Stored records
↓
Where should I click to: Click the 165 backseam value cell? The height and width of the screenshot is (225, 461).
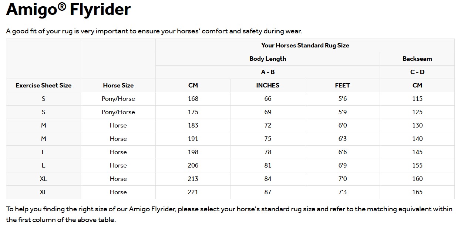pyautogui.click(x=417, y=192)
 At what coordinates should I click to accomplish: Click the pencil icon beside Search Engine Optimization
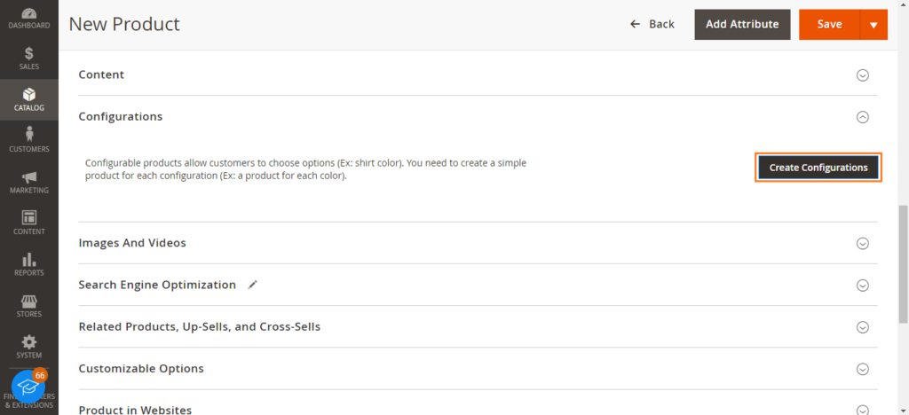(252, 285)
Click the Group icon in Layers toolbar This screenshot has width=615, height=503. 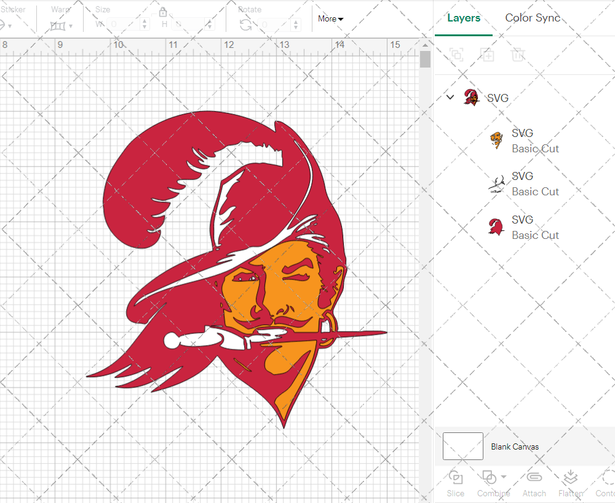[456, 55]

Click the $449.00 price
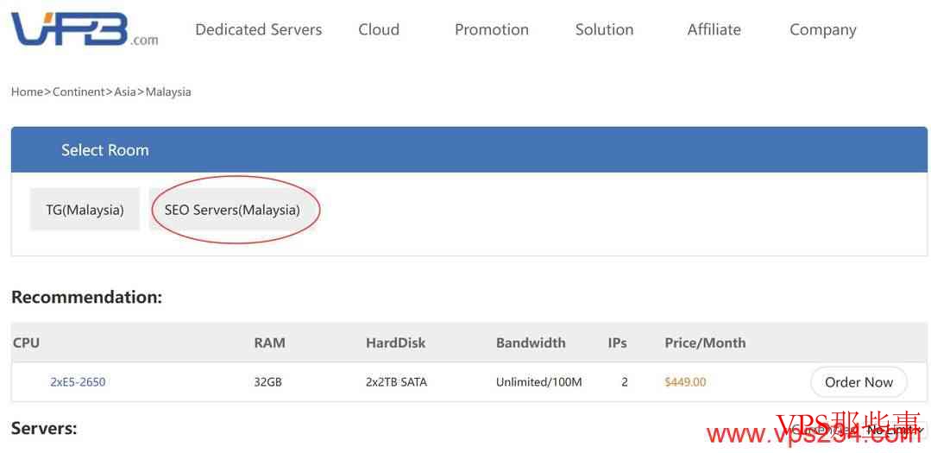point(685,381)
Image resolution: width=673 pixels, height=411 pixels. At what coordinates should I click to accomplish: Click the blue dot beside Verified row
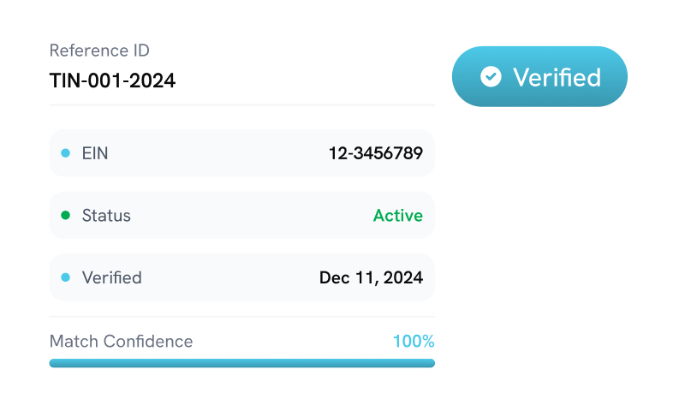click(x=65, y=277)
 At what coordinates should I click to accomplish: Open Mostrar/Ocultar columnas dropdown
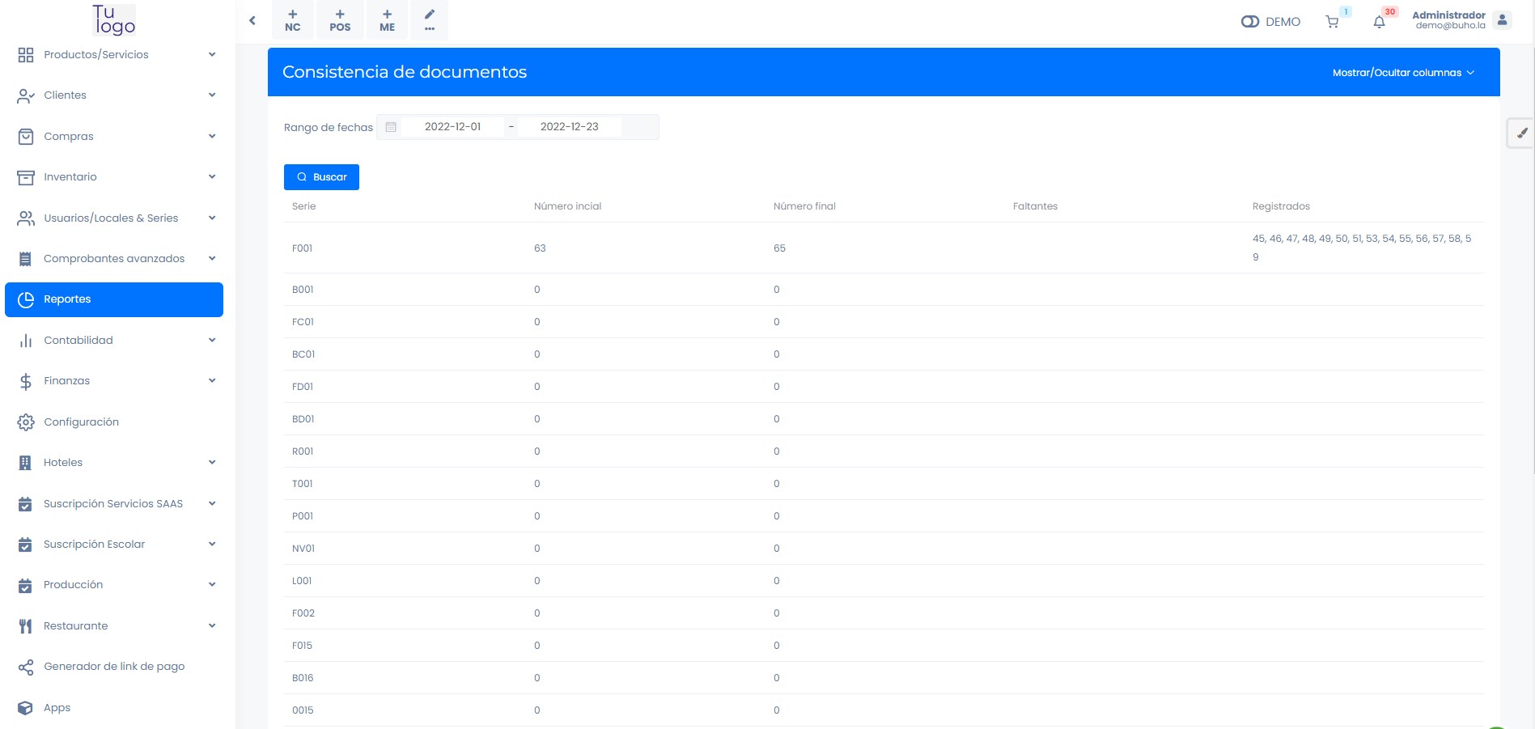(1403, 73)
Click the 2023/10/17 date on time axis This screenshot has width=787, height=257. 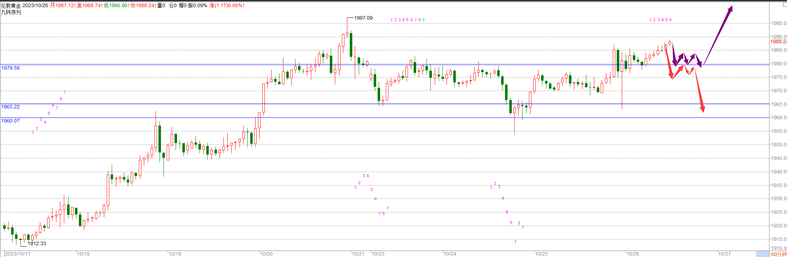pos(18,254)
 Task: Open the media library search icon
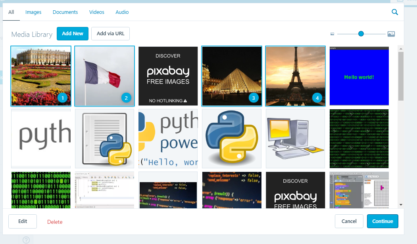pyautogui.click(x=394, y=12)
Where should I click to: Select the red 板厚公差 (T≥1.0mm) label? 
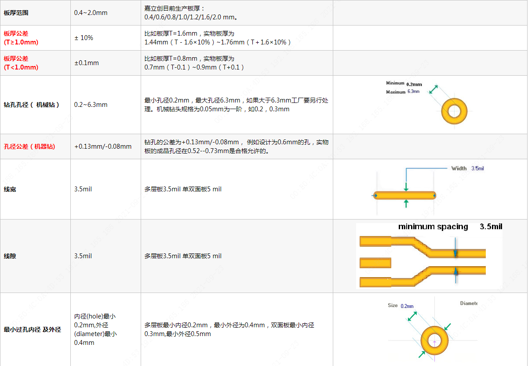(21, 38)
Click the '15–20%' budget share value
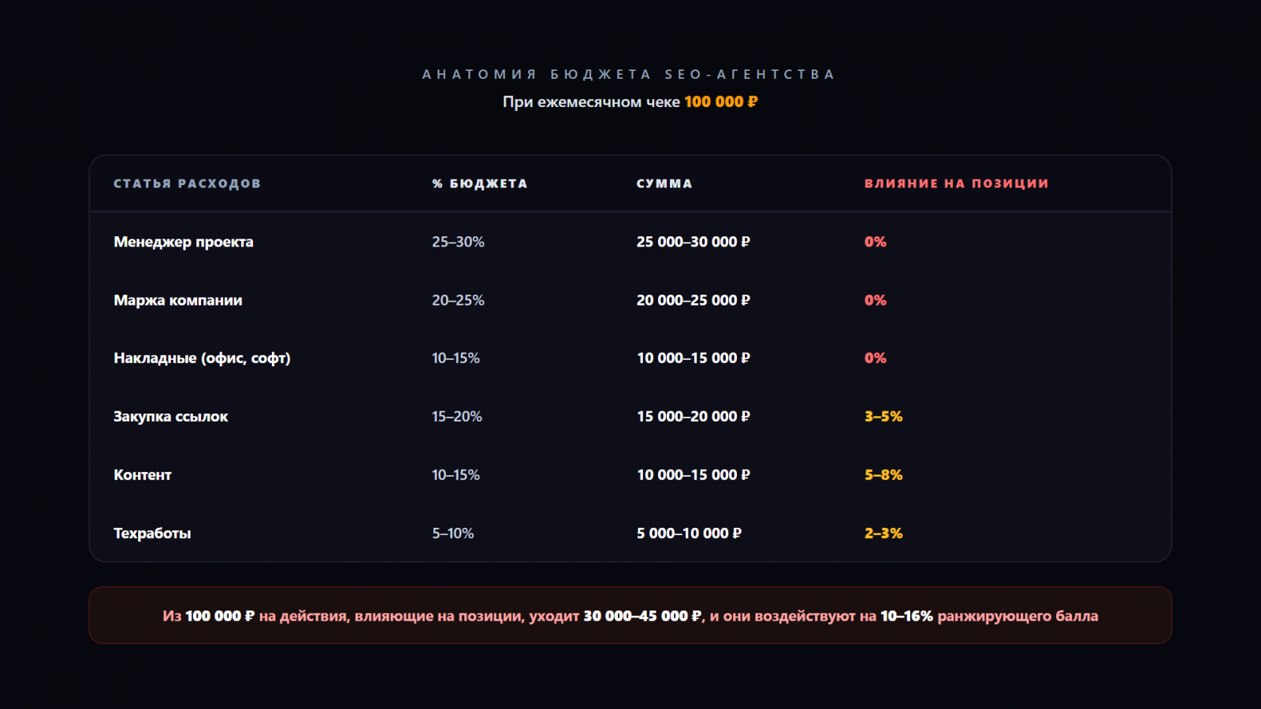The image size is (1261, 709). click(x=457, y=417)
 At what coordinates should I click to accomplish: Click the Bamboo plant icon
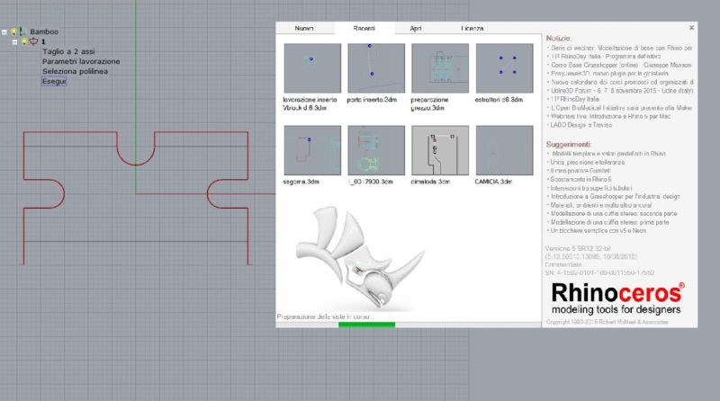(23, 31)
↑
**ACTION ITEM**
What you write must match, line for line, the lines from the one with "Bamboo plant icon" through the last line of the data above, minus the pictures.

**RESULT OF THIS TASK**
 At what coordinates should I click to accomplish: Click the Bamboo plant icon
(23, 31)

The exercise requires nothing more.